Hak Lintas Damai

   Dalam sejarah laut dikenal sebagai sarana vital bagi perdagangan internasional karena perdagangan atau ekspor-impor barang antarnegara tersebut diangkut oleh kapal melalui pelayaran di laut, dan sampai sekarang pelayaran yang mengangkut barang-barang ekspor-impor itu mendominasi kurang lebih 90 persen. Pelayaran internasional itu dikuasai oleh Negara-negara maju yang memiliki armada kapal yang besar dan kuat, sehingga negara-negara berkembang meskipun memiliki laut belum mendapatkan keuntungan yang optimal dari pelayaran internasional tersebut. Pelayaran internasional berada dalam wadah organisasi dunia, yang disebut International Maritime Organization atau IMO yang bermarkas di London. IMO telah banyak mengeluarkan berbagai aturan pelayaran internasional yang mengikat setiap Negara termasuk Indonesia dan Indonesia juga telah meratifikasi beberapa perjanjian internasional di buat IMO tersebut.

     Hak lintas damai (Right of innocent passage) telah ada semenjak Zaman Gentilis sampai sekarang. Konferensi Institut de Droit internastional yang diadakan di Amsterdam 1957 menyatakan :
”Kapal asing mempunyai hak lintas damai di laut wilayah suatu negara, termasuk hak untuk berhenti dan melemparkan sauh, bila terjadi insiden pelayaran atau terpaksa oleh keadaan Force majeure atau dalam keadaan bahaya”.

     Secara historis konsep lintas damai ini tidak lepas dari pengaruh dua teori dalam humum laut internasional : Teori pertama, bahwa Semua umat manusia dapat memiliki laut sehingga laut terbuka bagi manusia dalam pelayaran maupun penggunaan lainnya, dikenal dengan res communis. Teori kedua, Laut dapat dimiliki dengan menguasai dengan mendudukinya dan siapapun dapat mengambil bagian atas lautan tersebut menjadi miliknya yang kemudian ia dapat membatasi penggunaannya, yang kemudian dikenal dengan res nullius.

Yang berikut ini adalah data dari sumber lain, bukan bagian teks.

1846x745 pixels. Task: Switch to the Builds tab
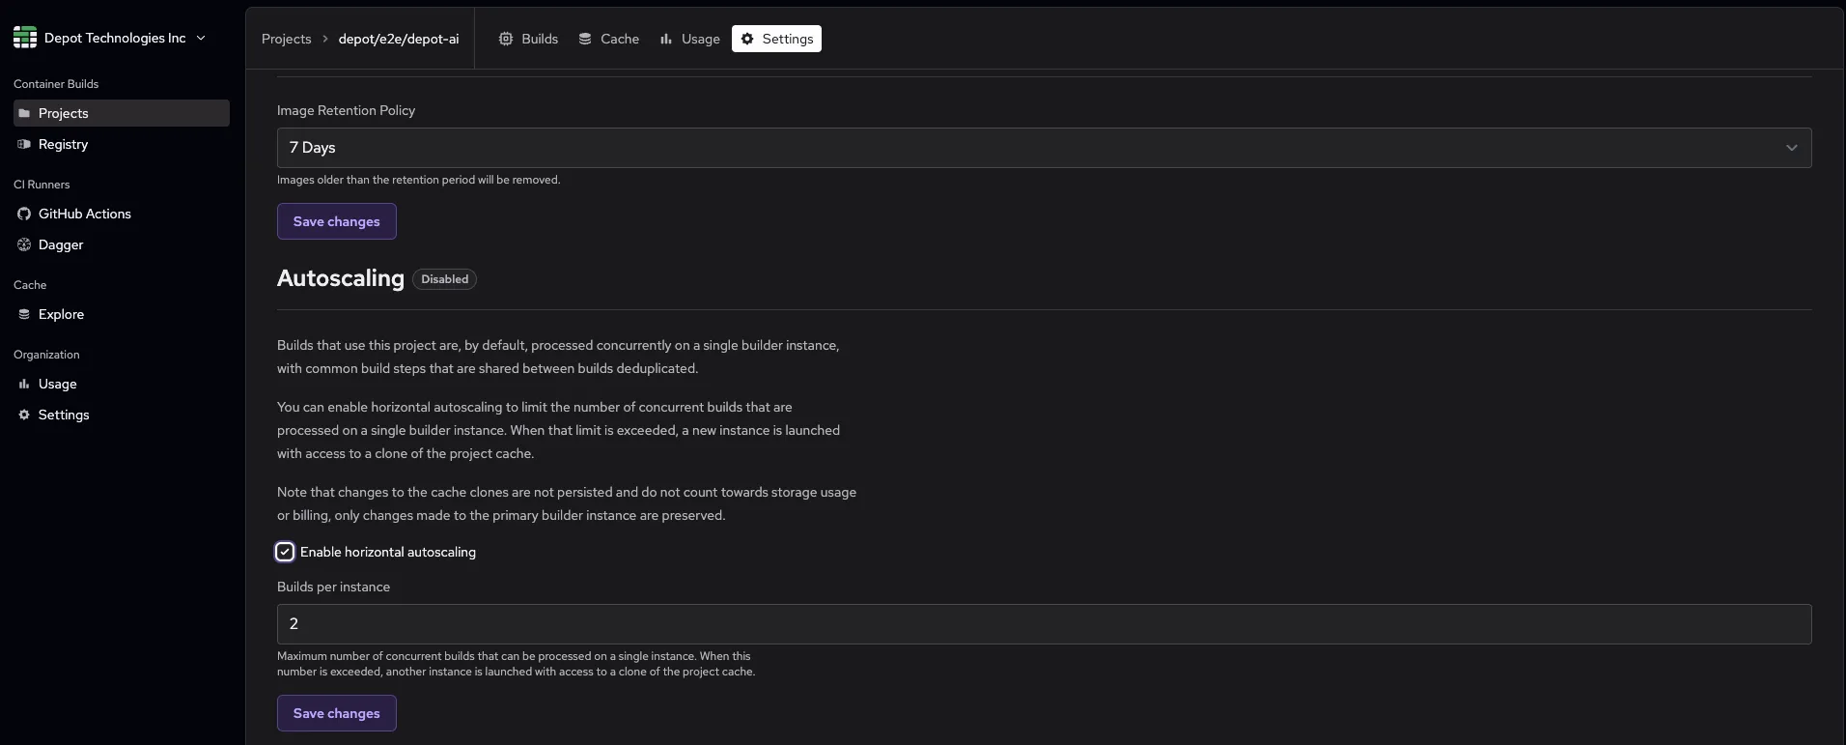click(528, 39)
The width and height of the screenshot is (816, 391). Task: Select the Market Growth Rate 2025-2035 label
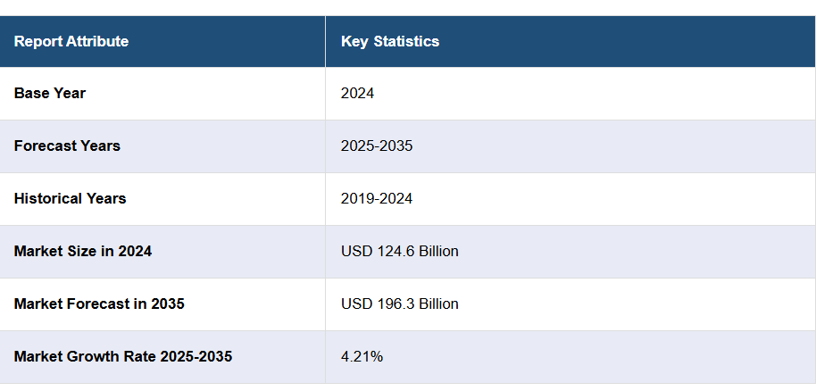[123, 356]
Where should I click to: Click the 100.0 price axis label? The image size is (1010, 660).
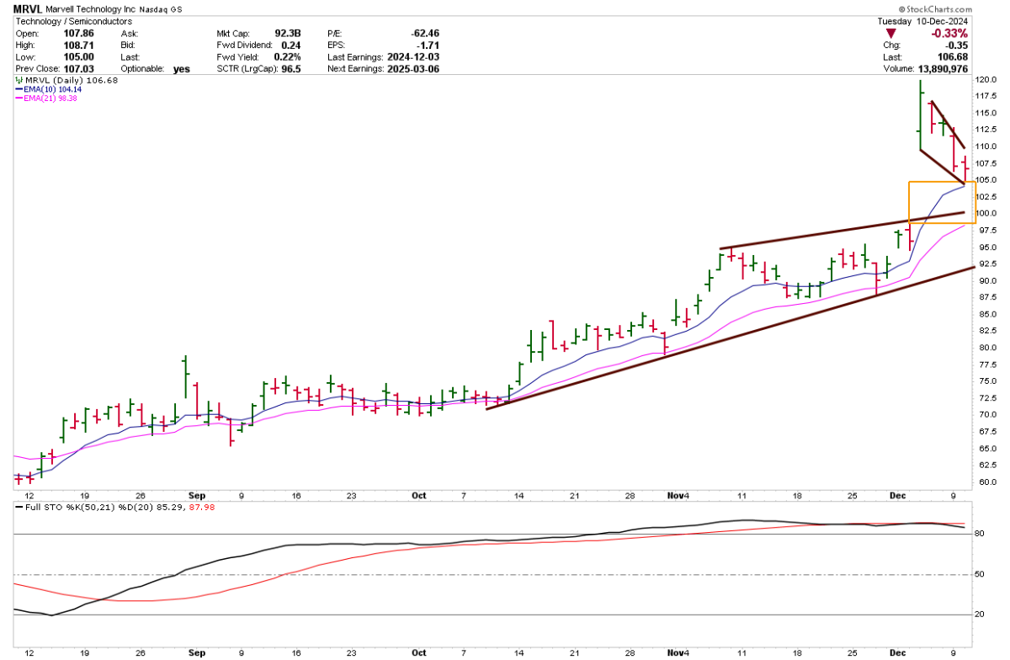986,214
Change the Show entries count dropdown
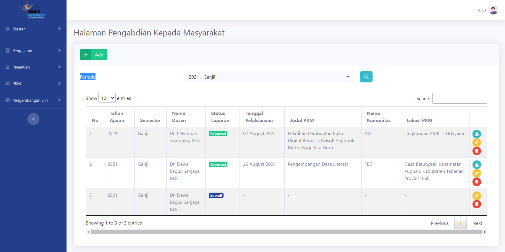Image resolution: width=505 pixels, height=252 pixels. (x=107, y=98)
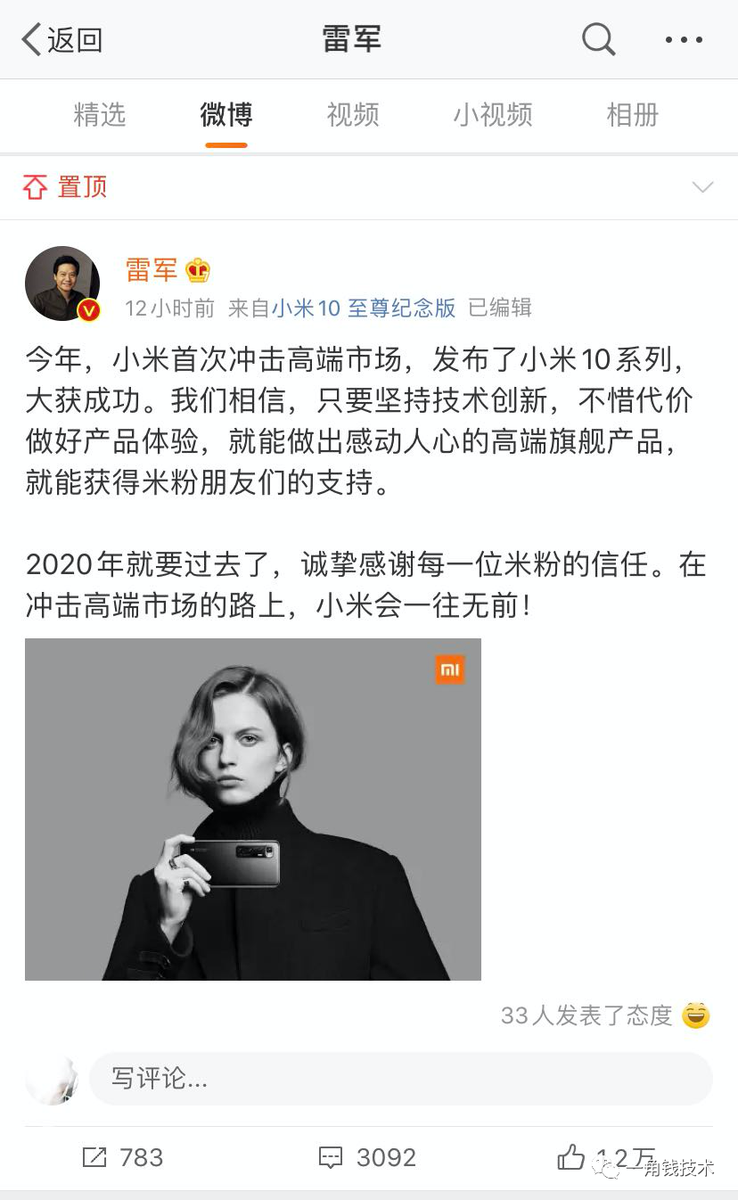Expand the pinned post chevron menu
Image resolution: width=738 pixels, height=1200 pixels.
click(703, 186)
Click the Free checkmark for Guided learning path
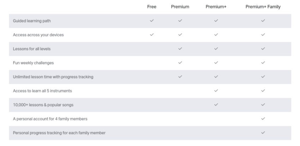 152,21
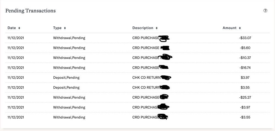275x131 pixels.
Task: Select the -$5.60 card purchase row
Action: (x=138, y=48)
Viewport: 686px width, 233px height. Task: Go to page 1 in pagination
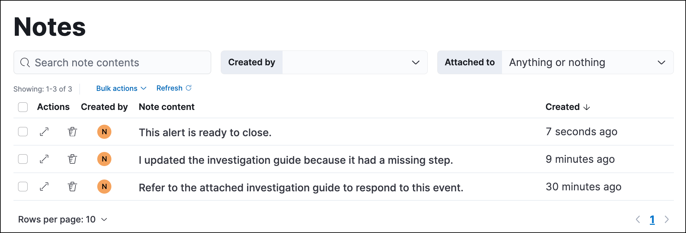coord(652,219)
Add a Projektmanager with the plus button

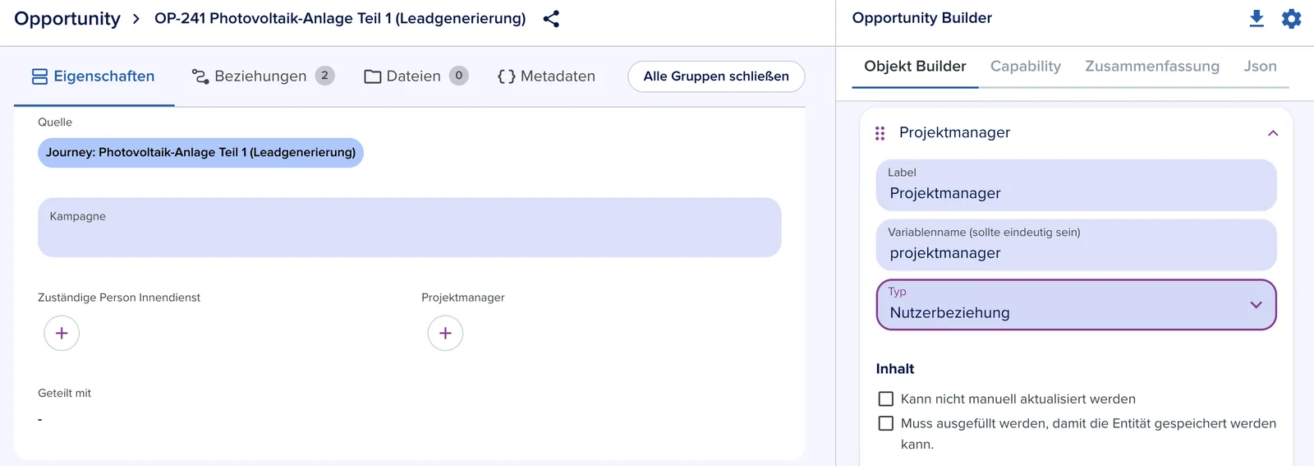445,333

     Perbedaan antara kedua teori tersebut sangat tajam dalam perkembangan hukum laut. Perdebatan utamanya adalah pengakuan atas pentingnya pelayaran laut sebagai penghubungan antar negara dalam perdagangan, perhubungan dan komunikasi. Kemudian sebagai kompromi atas kedua teori tersebut muncullah prinsip innocent passage (lintas damai). Prinsip lintas damai ini kemudian dikodifikasikan dalam Konvensi Hukum Laut PBB 1982. Prinsip lintas damai ini penting sekali untuk pelayaran dan sekarang ini, tidak seorangpun yang menolaknya.

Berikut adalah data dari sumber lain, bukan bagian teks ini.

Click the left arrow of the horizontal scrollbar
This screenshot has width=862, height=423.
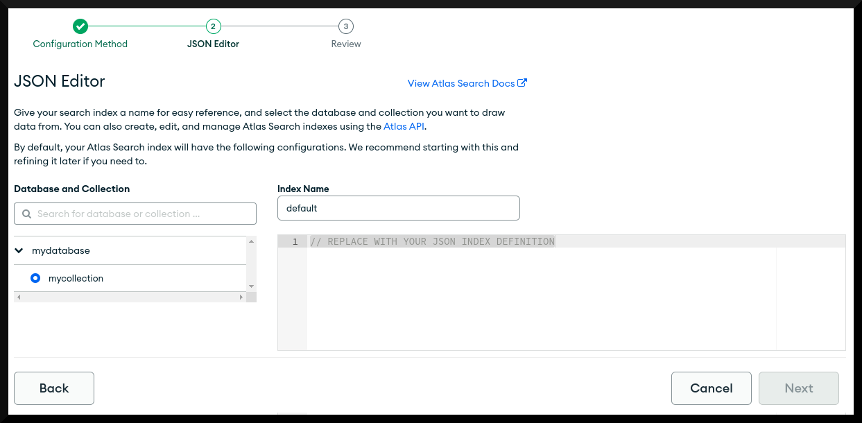pos(17,296)
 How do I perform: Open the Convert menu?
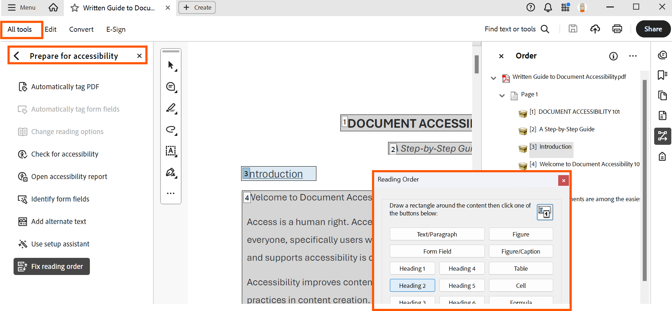[x=81, y=29]
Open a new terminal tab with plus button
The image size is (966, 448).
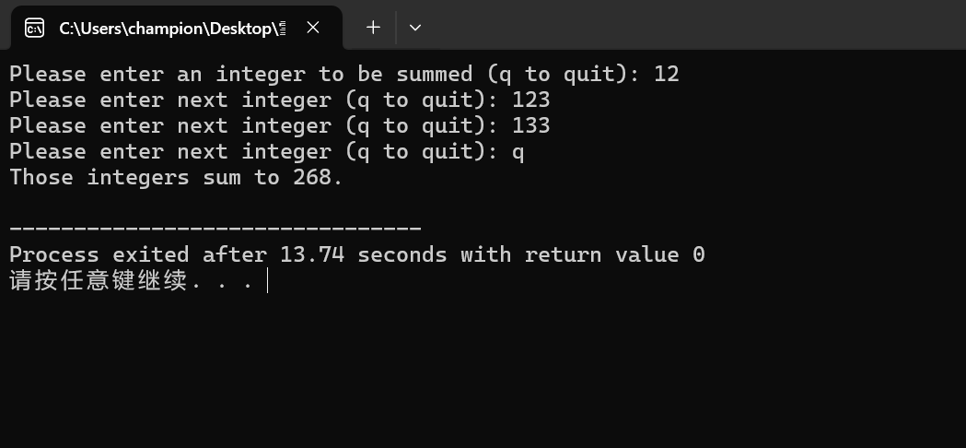point(373,27)
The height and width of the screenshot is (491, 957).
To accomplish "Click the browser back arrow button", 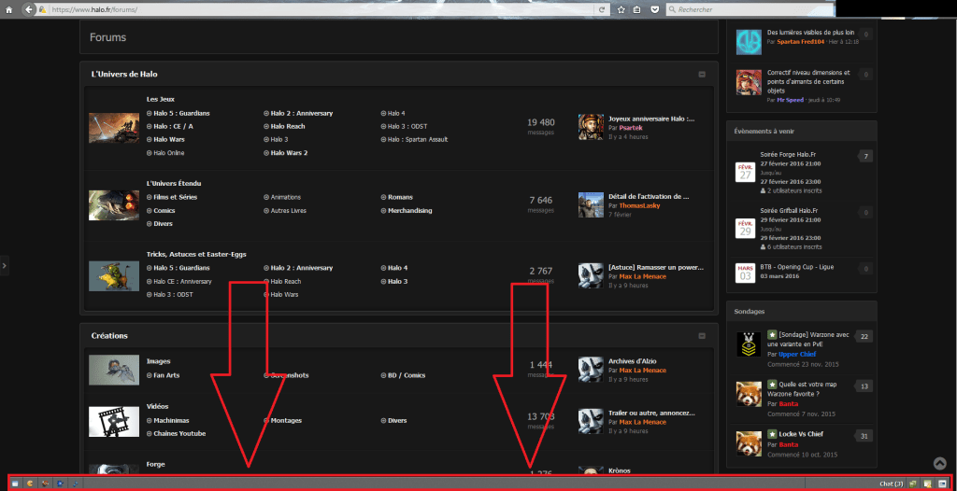I will tap(28, 9).
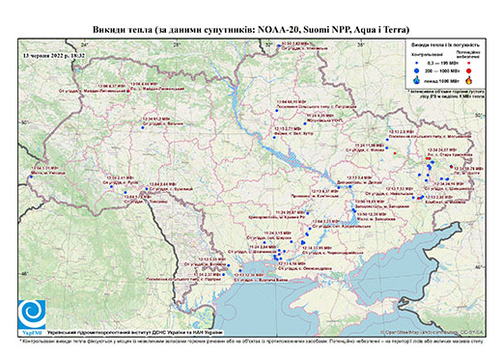The height and width of the screenshot is (355, 502).
Task: Click the 13 червня 2022 date label
Action: tap(54, 55)
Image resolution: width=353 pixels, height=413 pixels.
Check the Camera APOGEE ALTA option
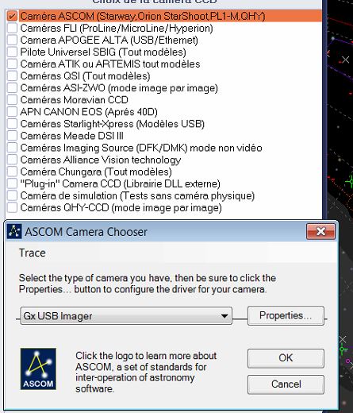(x=12, y=40)

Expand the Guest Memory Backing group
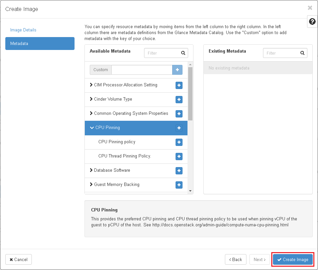pyautogui.click(x=116, y=185)
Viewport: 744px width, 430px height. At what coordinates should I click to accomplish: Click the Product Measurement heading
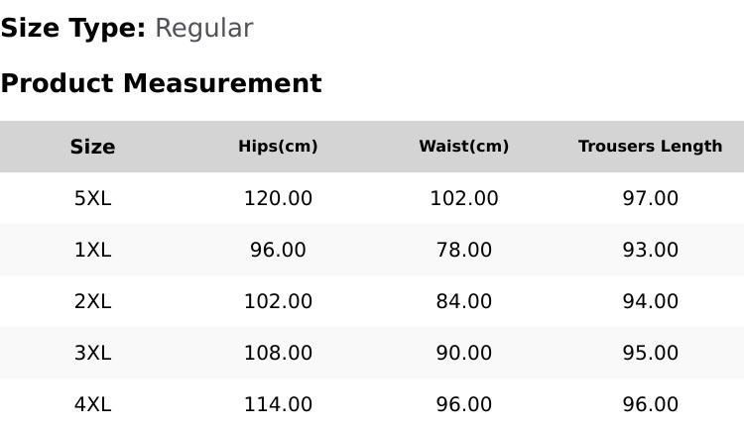(162, 83)
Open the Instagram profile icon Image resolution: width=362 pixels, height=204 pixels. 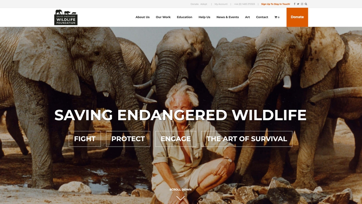tap(302, 4)
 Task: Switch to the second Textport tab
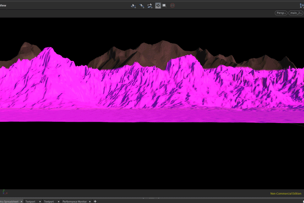(x=49, y=201)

     Kompromi yang dimaksud adalah merupakan penyelesaian dari perdebatan dua doktrin tentang konsep mare liberium (dikemukakan oleh Grotius) sebagai bentuk penolakan terhadap konsep mare clausum. Doktrin Grotius, mare liberium, telah menimbulkan reaksi hebat dari penulis inggris Jhon Selden, yang memandang bagian laut tertentu dapat dimiliki oleh nehgara-negara pantai, dimana menurutnya penguasaan (occupation) adalah unsur yang sangat penting dalam kepemilikan (posession) sekalipun sejarah telah membuktikan bahwa negara-negara telah menjalankan kekuasaan mereka atas lautan. Atas dasar itu, melalui prescription laut itu bukanlah mare liberium tapi adalah mare clausum.

     Dalam teorinya sifat laut yang cair, menurut Selden tidaklah menyebabkan tidak dapat dimiliki, karena sungai dan perairan disepanjang pantai dan cair dapat diakui dan dapat dimiliki. Sejarah kemudian membuktikan bahwa baik mare clausum dan mare liberium tidak dapat mempertahankan ajaran masing-masing dengan kaku dan konsekuen, akhirnya tercapai kompromi dimana Grotius sendiri mengakui bahwa laut sepanjang pantai suatu negara dapat dimiliki sejauh yang dapat dikuasai dari darat. Benih-benih kompromi tersebut juga terdapat pada ajaran Selden yang mengakui hak negara lain untuk memiliki lautan masing-masing, dan mengakui adanya hak lintas damai di laut-laut yang dituntut. Kebebasan laut juga diterima oleh Inggris, karena armada laut Inggris sudah mulai tumbuh dan mengarungi seluruh samudera di dunia.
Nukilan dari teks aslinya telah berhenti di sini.